- **What this task involves**:
Set down every entry below exactly as it stands.

──────────────────────────────

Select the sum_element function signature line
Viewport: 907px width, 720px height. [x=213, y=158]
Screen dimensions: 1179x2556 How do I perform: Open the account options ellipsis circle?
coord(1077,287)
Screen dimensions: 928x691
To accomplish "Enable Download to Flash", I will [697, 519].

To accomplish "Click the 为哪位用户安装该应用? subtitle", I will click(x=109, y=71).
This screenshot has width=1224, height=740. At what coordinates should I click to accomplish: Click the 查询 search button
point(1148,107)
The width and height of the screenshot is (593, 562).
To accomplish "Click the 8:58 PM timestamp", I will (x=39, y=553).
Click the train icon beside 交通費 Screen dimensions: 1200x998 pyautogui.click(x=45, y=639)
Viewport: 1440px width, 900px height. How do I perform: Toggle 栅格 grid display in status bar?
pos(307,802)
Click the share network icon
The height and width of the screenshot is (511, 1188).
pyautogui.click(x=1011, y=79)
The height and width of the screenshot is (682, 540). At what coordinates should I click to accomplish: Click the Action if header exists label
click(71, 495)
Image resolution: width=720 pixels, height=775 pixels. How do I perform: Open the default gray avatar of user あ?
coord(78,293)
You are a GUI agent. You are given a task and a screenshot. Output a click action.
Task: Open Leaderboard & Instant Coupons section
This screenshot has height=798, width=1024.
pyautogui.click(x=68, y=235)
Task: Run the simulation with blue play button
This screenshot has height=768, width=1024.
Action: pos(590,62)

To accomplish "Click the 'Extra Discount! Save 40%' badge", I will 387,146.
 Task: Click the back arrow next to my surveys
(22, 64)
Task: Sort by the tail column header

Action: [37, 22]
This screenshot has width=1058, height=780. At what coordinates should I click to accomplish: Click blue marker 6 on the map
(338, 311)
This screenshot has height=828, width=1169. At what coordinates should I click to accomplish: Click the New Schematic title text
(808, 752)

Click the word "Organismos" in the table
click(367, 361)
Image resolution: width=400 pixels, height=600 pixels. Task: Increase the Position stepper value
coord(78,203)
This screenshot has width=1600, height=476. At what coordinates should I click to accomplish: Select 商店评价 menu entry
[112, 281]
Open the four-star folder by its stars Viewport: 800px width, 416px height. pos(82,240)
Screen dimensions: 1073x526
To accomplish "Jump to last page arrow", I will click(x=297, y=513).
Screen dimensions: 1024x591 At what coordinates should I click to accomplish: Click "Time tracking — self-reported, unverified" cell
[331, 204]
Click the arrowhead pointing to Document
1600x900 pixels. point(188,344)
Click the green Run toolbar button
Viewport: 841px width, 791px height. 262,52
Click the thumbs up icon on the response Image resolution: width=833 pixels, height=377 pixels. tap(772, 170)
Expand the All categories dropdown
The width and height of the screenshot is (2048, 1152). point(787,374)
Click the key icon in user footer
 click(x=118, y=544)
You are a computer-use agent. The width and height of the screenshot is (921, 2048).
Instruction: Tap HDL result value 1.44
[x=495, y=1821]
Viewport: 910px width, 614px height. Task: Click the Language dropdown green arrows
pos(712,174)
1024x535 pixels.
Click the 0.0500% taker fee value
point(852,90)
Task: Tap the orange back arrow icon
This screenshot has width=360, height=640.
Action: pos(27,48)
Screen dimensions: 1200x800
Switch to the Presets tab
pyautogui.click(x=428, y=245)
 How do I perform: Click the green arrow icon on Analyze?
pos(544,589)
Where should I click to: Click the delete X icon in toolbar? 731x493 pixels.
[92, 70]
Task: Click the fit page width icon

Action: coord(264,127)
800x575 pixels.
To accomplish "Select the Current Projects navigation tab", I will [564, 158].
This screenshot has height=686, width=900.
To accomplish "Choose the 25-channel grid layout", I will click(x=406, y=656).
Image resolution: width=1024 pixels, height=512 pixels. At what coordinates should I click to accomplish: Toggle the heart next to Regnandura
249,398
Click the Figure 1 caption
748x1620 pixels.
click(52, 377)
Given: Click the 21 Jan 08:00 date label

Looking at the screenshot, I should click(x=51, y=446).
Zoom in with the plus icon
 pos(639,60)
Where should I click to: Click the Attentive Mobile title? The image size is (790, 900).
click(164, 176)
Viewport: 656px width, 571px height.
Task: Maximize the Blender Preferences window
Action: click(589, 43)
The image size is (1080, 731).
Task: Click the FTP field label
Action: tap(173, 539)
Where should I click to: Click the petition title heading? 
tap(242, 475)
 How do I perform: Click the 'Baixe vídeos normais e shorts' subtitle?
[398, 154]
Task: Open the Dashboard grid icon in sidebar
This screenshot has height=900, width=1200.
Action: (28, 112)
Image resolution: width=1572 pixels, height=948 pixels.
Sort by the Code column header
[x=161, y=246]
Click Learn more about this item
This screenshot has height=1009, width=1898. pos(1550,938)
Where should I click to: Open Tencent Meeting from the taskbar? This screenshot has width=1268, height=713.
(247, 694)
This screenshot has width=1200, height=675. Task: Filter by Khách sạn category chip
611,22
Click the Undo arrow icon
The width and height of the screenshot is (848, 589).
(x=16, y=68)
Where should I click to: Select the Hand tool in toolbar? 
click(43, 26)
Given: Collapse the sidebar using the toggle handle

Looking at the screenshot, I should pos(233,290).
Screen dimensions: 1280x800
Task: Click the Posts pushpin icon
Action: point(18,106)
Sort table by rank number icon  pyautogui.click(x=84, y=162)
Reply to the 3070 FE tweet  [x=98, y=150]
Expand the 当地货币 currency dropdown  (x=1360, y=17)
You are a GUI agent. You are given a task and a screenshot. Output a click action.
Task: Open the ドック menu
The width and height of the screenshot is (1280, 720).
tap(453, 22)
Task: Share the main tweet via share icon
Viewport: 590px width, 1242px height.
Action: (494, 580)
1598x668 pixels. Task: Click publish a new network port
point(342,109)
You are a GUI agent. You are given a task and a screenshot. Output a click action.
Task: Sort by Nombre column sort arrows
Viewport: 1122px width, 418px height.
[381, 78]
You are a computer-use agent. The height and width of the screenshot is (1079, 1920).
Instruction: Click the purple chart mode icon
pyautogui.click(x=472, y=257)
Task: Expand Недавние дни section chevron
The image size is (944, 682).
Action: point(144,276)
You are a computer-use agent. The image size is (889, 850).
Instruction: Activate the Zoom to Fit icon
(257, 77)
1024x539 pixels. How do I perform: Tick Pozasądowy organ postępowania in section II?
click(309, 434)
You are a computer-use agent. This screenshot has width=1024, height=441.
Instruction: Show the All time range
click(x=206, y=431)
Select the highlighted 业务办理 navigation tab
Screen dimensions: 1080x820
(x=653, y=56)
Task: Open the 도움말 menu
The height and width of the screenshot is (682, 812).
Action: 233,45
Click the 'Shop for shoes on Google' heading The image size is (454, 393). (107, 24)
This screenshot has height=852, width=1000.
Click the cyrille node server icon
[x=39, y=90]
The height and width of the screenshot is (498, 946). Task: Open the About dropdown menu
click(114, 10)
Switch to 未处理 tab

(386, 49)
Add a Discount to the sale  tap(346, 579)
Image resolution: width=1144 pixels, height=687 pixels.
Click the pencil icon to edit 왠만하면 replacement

──────────────────────────────

- **Exercise answer**:
Select the sum_element function signature line
Viewport: 907px width, 720px height. [x=213, y=158]
Screen dimensions: 1179x2556 How do I perform: Open the account options ellipsis circle?
coord(1077,287)
Screen dimensions: 928x691
To accomplish "Enable Download to Flash", I will [697, 519].

To accomplish "Click the 为哪位用户安装该应用? subtitle", I will click(x=109, y=71).
This screenshot has width=1224, height=740. At what coordinates should I click to accomplish: Click the 查询 search button
point(1148,107)
The width and height of the screenshot is (593, 562).
To accomplish "Click the 8:58 PM timestamp", I will (x=39, y=553).
Click the train icon beside 交通費 Screen dimensions: 1200x998 pyautogui.click(x=45, y=639)
Viewport: 1440px width, 900px height. How do I perform: Toggle 栅格 grid display in status bar?
pos(307,802)
Click the share network icon
The height and width of the screenshot is (511, 1188).
pyautogui.click(x=1011, y=79)
The height and width of the screenshot is (682, 540). At what coordinates should I click to accomplish: Click the Action if header exists label
click(71, 495)
Image resolution: width=720 pixels, height=775 pixels. How do I perform: Open the default gray avatar of user あ?
coord(78,293)
You are a GUI agent. You are given a task and a screenshot. Output a click action.
Task: Open Leaderboard & Instant Coupons section
This screenshot has height=798, width=1024.
pyautogui.click(x=68, y=235)
Task: Run the simulation with blue play button
This screenshot has height=768, width=1024.
Action: pos(590,62)

To accomplish "Click the 'Extra Discount! Save 40%' badge", I will 387,146.
 Task: Click the back arrow next to my surveys
(22, 64)
Task: Sort by the tail column header

Action: [37, 22]
This screenshot has width=1058, height=780. At what coordinates should I click to accomplish: Click blue marker 6 on the map
(338, 311)
This screenshot has height=828, width=1169. At what coordinates should I click to accomplish: Click the New Schematic title text
(808, 752)

Click the word "Organismos" in the table
click(367, 361)
Image resolution: width=400 pixels, height=600 pixels. Task: Increase the Position stepper value
coord(78,203)
This screenshot has width=1600, height=476. At what coordinates should I click to accomplish: Select 商店评价 menu entry
[112, 281]
Open the four-star folder by its stars Viewport: 800px width, 416px height. pos(82,240)
Screen dimensions: 1073x526
To accomplish "Jump to last page arrow", I will click(x=297, y=513).
Screen dimensions: 1024x591 At what coordinates should I click to accomplish: Click "Time tracking — self-reported, unverified" cell
[331, 204]
Click the arrowhead pointing to Document
1600x900 pixels. point(188,344)
Click the green Run toolbar button
Viewport: 841px width, 791px height. 262,52
Click the thumbs up icon on the response Image resolution: width=833 pixels, height=377 pixels. tap(772, 170)
Expand the All categories dropdown
The width and height of the screenshot is (2048, 1152). point(787,374)
Click the key icon in user footer
 click(x=118, y=544)
You are a computer-use agent. The width and height of the screenshot is (921, 2048).
Instruction: Tap HDL result value 1.44
[x=495, y=1821]
Viewport: 910px width, 614px height. Task: Click the Language dropdown green arrows
pos(712,174)
1024x535 pixels.
Click the 0.0500% taker fee value
point(852,90)
Task: Tap the orange back arrow icon
This screenshot has width=360, height=640.
Action: pos(27,48)
Screen dimensions: 1200x800
Switch to the Presets tab
pyautogui.click(x=428, y=245)
 How do I perform: Click the green arrow icon on Analyze?
pos(544,589)
Where should I click to: Click the delete X icon in toolbar? 731x493 pixels.
[92, 70]
Task: Click the fit page width icon

Action: coord(264,127)
800x575 pixels.
To accomplish "Select the Current Projects navigation tab", I will [564, 158].
This screenshot has height=686, width=900.
To accomplish "Choose the 25-channel grid layout", I will click(x=406, y=656).
Image resolution: width=1024 pixels, height=512 pixels. At what coordinates should I click to accomplish: Toggle the heart next to Regnandura
249,398
Click the Figure 1 caption
748x1620 pixels.
click(52, 377)
Given: Click the 21 Jan 08:00 date label

Looking at the screenshot, I should click(x=51, y=446).
Zoom in with the plus icon
 pos(639,60)
Where should I click to: Click the Attentive Mobile title? The image size is (790, 900).
click(164, 176)
Viewport: 656px width, 571px height.
Task: Maximize the Blender Preferences window
Action: click(589, 43)
The image size is (1080, 731).
Task: Click the FTP field label
Action: tap(173, 539)
Where should I click to: Click the petition title heading? 
tap(242, 475)
 How do I perform: Click the 'Baixe vídeos normais e shorts' subtitle?
[398, 154]
Task: Open the Dashboard grid icon in sidebar
This screenshot has height=900, width=1200.
Action: (28, 112)
Image resolution: width=1572 pixels, height=948 pixels.
Sort by the Code column header
[x=161, y=246]
Click Learn more about this item
This screenshot has height=1009, width=1898. pos(1550,938)
Where should I click to: Open Tencent Meeting from the taskbar? This screenshot has width=1268, height=713.
(247, 694)
This screenshot has width=1200, height=675. Task: Filter by Khách sạn category chip
611,22
Click the Undo arrow icon
The width and height of the screenshot is (848, 589).
(x=16, y=68)
Where should I click to: Select the Hand tool in toolbar? 
click(43, 26)
Given: Collapse the sidebar using the toggle handle

Looking at the screenshot, I should pos(233,290).
Screen dimensions: 1280x800
Task: Click the Posts pushpin icon
Action: point(18,106)
Sort table by rank number icon  pyautogui.click(x=84, y=162)
Reply to the 3070 FE tweet  [x=98, y=150]
Expand the 当地货币 currency dropdown  (x=1360, y=17)
You are a GUI agent. You are given a task and a screenshot. Output a click action.
Task: Open the ドック menu
The width and height of the screenshot is (1280, 720).
tap(453, 22)
Task: Share the main tweet via share icon
Viewport: 590px width, 1242px height.
Action: (494, 580)
1598x668 pixels. Task: Click publish a new network port
point(342,109)
You are a GUI agent. You are given a task and a screenshot. Output a click action.
Task: Sort by Nombre column sort arrows
Viewport: 1122px width, 418px height.
[381, 78]
You are a computer-use agent. The height and width of the screenshot is (1079, 1920).
Instruction: Click the purple chart mode icon
pyautogui.click(x=472, y=257)
Task: Expand Недавние дни section chevron
The image size is (944, 682).
Action: point(144,276)
You are a computer-use agent. The image size is (889, 850).
Instruction: Activate the Zoom to Fit icon
(257, 77)
1024x539 pixels. How do I perform: Tick Pozasądowy organ postępowania in section II?
click(309, 434)
You are a computer-use agent. This screenshot has width=1024, height=441.
Instruction: Show the All time range
click(x=206, y=431)
Select the highlighted 业务办理 navigation tab
Screen dimensions: 1080x820
(x=653, y=56)
Task: Open the 도움말 menu
The height and width of the screenshot is (682, 812).
Action: 233,45
Click the 'Shop for shoes on Google' heading The image size is (454, 393). (107, 24)
This screenshot has height=852, width=1000.
Click the cyrille node server icon
[x=39, y=90]
The height and width of the screenshot is (498, 946). Task: Open the About dropdown menu
click(114, 10)
Switch to 未处理 tab

(386, 49)
Add a Discount to the sale  tap(346, 579)
Image resolution: width=1144 pixels, height=687 pixels.
Click the pencil icon to edit 왠만하면 replacement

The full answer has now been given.